# Broadcasting¶

Broadcasting is a powerful mechanism that allows numpy to work with arrays of different shapes when performing arithmetic operations.

Broadcasting solves the problem of arithmetic between arrays of differing shapes by in effect replicating the smaller array along the last mismatched dimension.

```
import numpy as np
```

NumPy operations are usually done on pairs of arrays on an element-by-element basis. In the simplest case, the two arrays must have exactly the same shape, as in the following example:

```
a = np.array([1,2,3,4,5])
b = np.array([10,10,10,10,10])
```

```
a * b
```

```
array([10, 20, 30, 40, 50])
```

If the dimensions of two arrays are dissimilar, element-to-element operations are not possible. However, operations on arrays of non-similar shapes is still possible in NumPy, because of the **broadcasting ** capability. The smaller array is broadcast to the size of the larger array so that they have compatible shapes.

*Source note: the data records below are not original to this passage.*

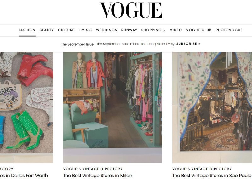Open the Runway section
Image resolution: width=252 pixels, height=179 pixels.
coord(129,30)
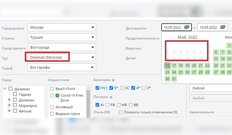The image size is (232, 135).
Task: Clear the Питание filter with its X icon
Action: [x=111, y=97]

## Scalar and One-Dimensional Array¶

A single value or scalar can be used in arithmetic with a one-dimensional array.

```
c = 10
```

```
a * c
```

```
array([10, 20, 30, 40, 50])
```

The result is equivalent to the previous example where b was an array. We can think of the scalar c being stretched during the arithmetic operation into an array with the same shape as a. The new elements in c are simply copies of the original scalar.

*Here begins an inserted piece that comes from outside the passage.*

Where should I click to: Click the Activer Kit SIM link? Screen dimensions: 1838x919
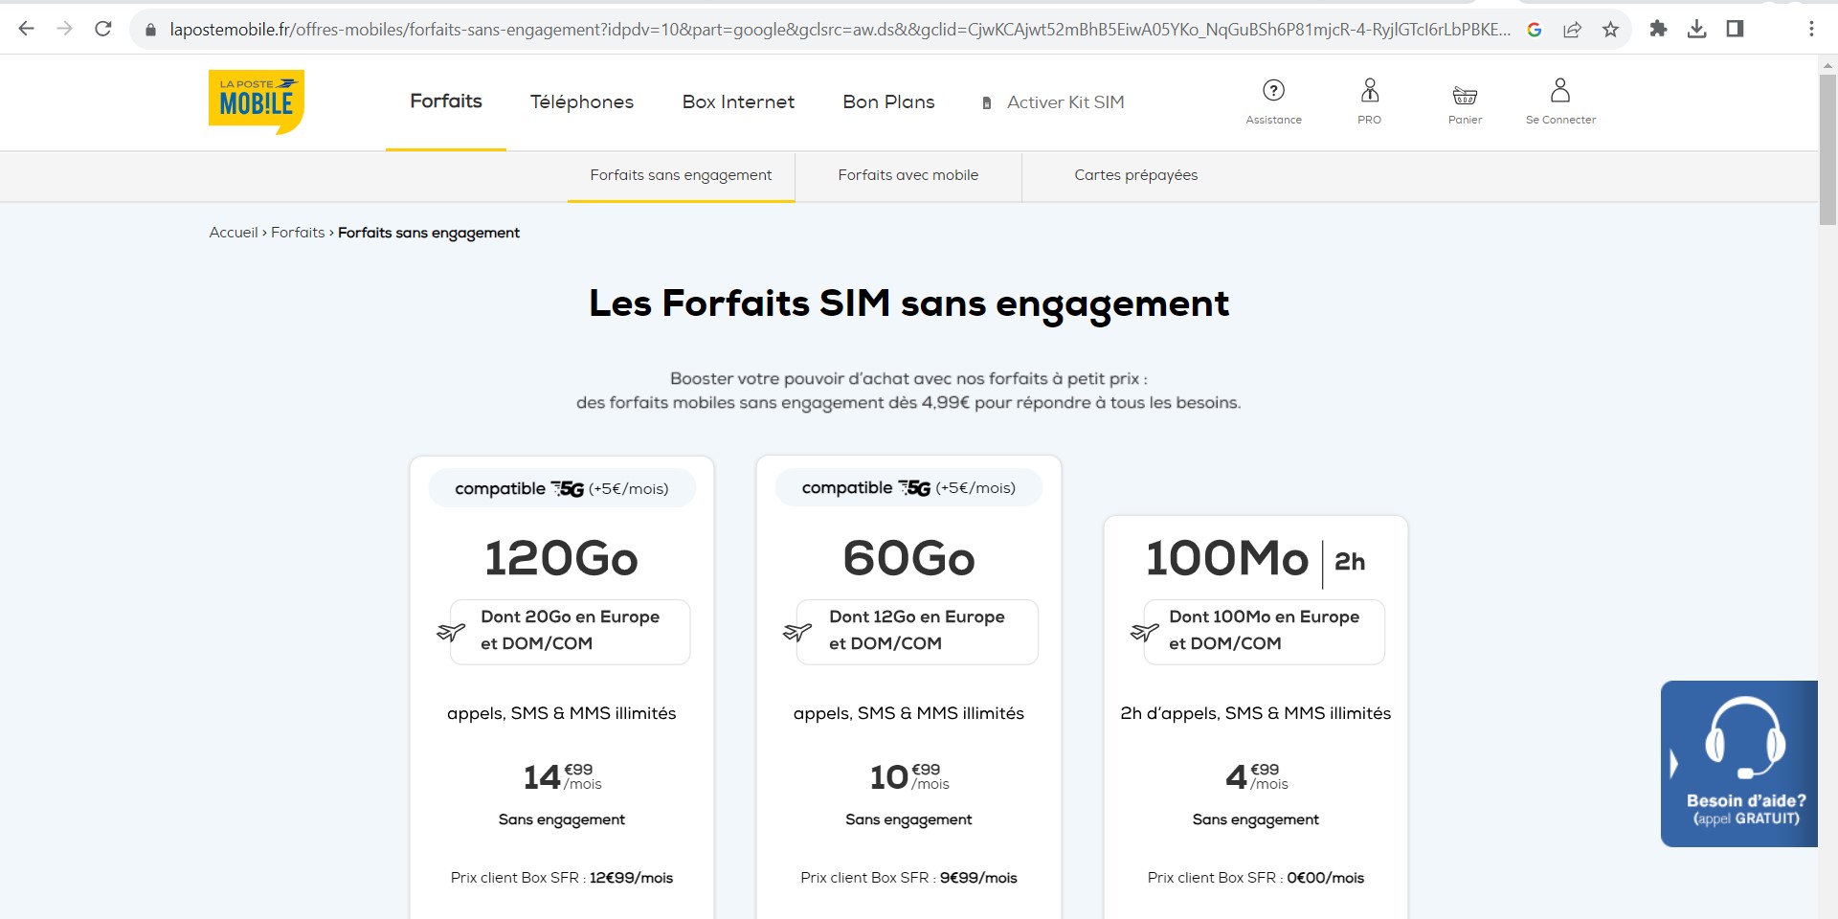click(x=1065, y=102)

## Scalar and n-Dimensional Array¶

A scalar value can be used in arithmetic with a n-dimensional array.

```
one = np.ones((4,3))
```

```
one * c
```

```
array([[10., 10., 10.],
[10., 10., 10.],
[10., 10., 10.],
[10., 10., 10.]])
```

## One-Dimensional and n-Dimensional Arrays¶

A one-dimensional array can be used in arithmetic with a n-dimensional array.

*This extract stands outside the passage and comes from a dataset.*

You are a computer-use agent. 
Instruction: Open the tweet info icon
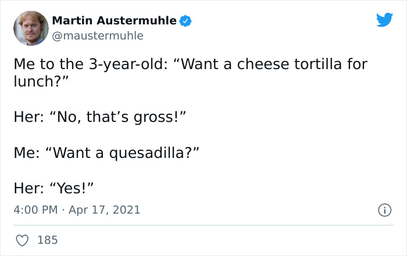coord(384,210)
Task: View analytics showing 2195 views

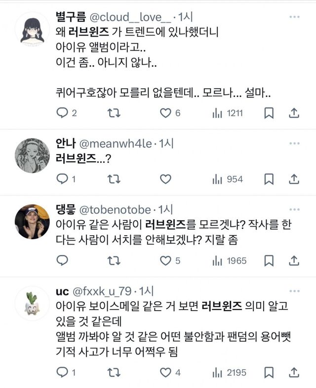Action: [x=229, y=372]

Consider the following example: We have the heights (in cm) and weights ( in pounds) of a group of students. We store this information in an array called student_bio.

Heights are in cm

Weights are in kgs

```
heights = [165,170,168,183,172,169]
weights = [61,76,56,81,62,60]
```

```
student_bio = np.array([heights,weights])
```

```
student_bio
```

```
array([[165, 170, 168, 183, 172, 169],
[ 61, 71, 56, 79, 62, 60]])
```

Now, we would like to convert heights into feet and weights into kilograms, for that the conversion factors are 0.0328084 and 2.20462 respectively

```
factor_1 = np.array([0.0328084,2.20462 ])
```

```
factor_1
```

```
array([0.0328084, 2.20462 ])
```

```
factor_1.shape
```

```
(2,)
```

```
student_bio.shape
```

```
(2, 6)
```

## General Broadcasting Rules¶

When operating on two arrays, NumPy compares their shapes element-wise. The dimensions are considered in reverse order, starting with the trailing dimensions, and working its way forward. Two dimensions are compatible when

they are equal,

one of them is of size 1

### Shape mismatch¶

This fails because there is a mismatch in the trailing dimensions

student bio: 2 x **6**

factor_1: **2**

The trailing dimensions here are 6 and 2, so there is a mismatch

```
student_bio * factor_1
```

```
---------------------------------------------------------------------------
ValueError Traceback (most recent call last)
<ipython-input-15-55988f53db6d> in <module>()
----> 1 student_bio * factor_1
ValueError: operands could not be broadcast together with shapes (2,6) (2,)
```

```
factor_2 = np.array([[0.0328084],[2.20462 ]])
```

```
factor_2
```

```
array([[0.0328084],
[2.20462 ]])
```

```
factor_2.shape
```

```
(2, 1)
```

### Dimensions match¶

The dimensions are:

2 x 6

2 x 1

Here, the last dimensions are 6,1 so they match on account of one of them being 1

The next dimensions are 2,2 so there is a match

```
student_bio * factor_2
```

```
array([[ 5.413386 , 5.577428 , 5.5118112, 6.0039372, 5.6430448,
5.5446196],
[134.48182 , 156.52802 , 123.45872 , 174.16498 , 136.68644 ,
132.2772 ]])
```

**Why did we encounter an error for the first try? **

Broadcasting is possible only when certain rules are satisfied, it does not work for all cases, and imposes a strict rule that must be satisfied for broadcasting to be performed.

The dimensions with size 1 are stretched or “copied” to match the other.

After application of the broadcasting rules, the sizes of all arrays must match.

In the above example, factor is stretched to match with the dimensions of students_bio in order to carry out operations.